The request
Reproduce the listing word for word, from its first line through the line that contains "Click the Manage".

[begin Extracted records]

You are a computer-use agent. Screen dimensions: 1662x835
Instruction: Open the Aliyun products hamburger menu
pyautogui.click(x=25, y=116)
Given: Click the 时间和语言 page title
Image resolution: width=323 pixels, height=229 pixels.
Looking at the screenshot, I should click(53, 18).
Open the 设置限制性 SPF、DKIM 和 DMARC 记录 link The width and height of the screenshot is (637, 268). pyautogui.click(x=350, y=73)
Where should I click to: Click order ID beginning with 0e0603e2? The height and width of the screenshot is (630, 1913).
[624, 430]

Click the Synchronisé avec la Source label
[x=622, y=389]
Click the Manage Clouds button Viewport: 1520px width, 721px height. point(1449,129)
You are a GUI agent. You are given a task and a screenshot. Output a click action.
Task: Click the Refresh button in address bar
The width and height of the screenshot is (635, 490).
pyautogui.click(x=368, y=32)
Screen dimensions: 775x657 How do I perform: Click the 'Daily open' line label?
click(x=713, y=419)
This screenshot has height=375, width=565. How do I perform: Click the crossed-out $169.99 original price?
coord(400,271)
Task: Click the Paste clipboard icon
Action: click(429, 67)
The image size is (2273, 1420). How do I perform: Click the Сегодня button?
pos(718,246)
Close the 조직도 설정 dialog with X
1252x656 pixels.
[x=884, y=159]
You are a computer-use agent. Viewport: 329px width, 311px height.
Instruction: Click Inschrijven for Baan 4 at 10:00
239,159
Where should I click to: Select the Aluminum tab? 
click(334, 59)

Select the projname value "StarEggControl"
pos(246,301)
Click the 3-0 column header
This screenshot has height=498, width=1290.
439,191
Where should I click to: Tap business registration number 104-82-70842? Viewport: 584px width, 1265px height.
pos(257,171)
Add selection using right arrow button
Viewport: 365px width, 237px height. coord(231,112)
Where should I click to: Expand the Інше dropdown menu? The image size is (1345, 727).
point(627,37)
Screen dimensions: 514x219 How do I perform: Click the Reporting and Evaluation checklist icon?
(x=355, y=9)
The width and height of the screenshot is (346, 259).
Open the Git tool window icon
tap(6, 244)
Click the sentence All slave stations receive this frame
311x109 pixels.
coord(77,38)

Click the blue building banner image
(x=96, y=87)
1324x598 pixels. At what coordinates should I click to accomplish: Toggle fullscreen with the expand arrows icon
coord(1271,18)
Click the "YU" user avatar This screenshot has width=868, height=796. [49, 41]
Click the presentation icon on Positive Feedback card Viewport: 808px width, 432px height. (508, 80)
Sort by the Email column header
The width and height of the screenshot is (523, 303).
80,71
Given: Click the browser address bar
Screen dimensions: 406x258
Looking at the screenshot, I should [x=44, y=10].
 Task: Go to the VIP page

[end Extracted records]

Solution to this task
You are a computer-use agent. Screen dimensions: 1662x835
Instruction: Open the Aliyun products hamburger menu
pyautogui.click(x=25, y=116)
Given: Click the 时间和语言 page title
Image resolution: width=323 pixels, height=229 pixels.
Looking at the screenshot, I should click(53, 18).
Open the 设置限制性 SPF、DKIM 和 DMARC 记录 link The width and height of the screenshot is (637, 268). pyautogui.click(x=350, y=73)
Where should I click to: Click order ID beginning with 0e0603e2? The height and width of the screenshot is (630, 1913).
[624, 430]

Click the Synchronisé avec la Source label
[x=622, y=389]
Click the Manage Clouds button Viewport: 1520px width, 721px height. point(1449,129)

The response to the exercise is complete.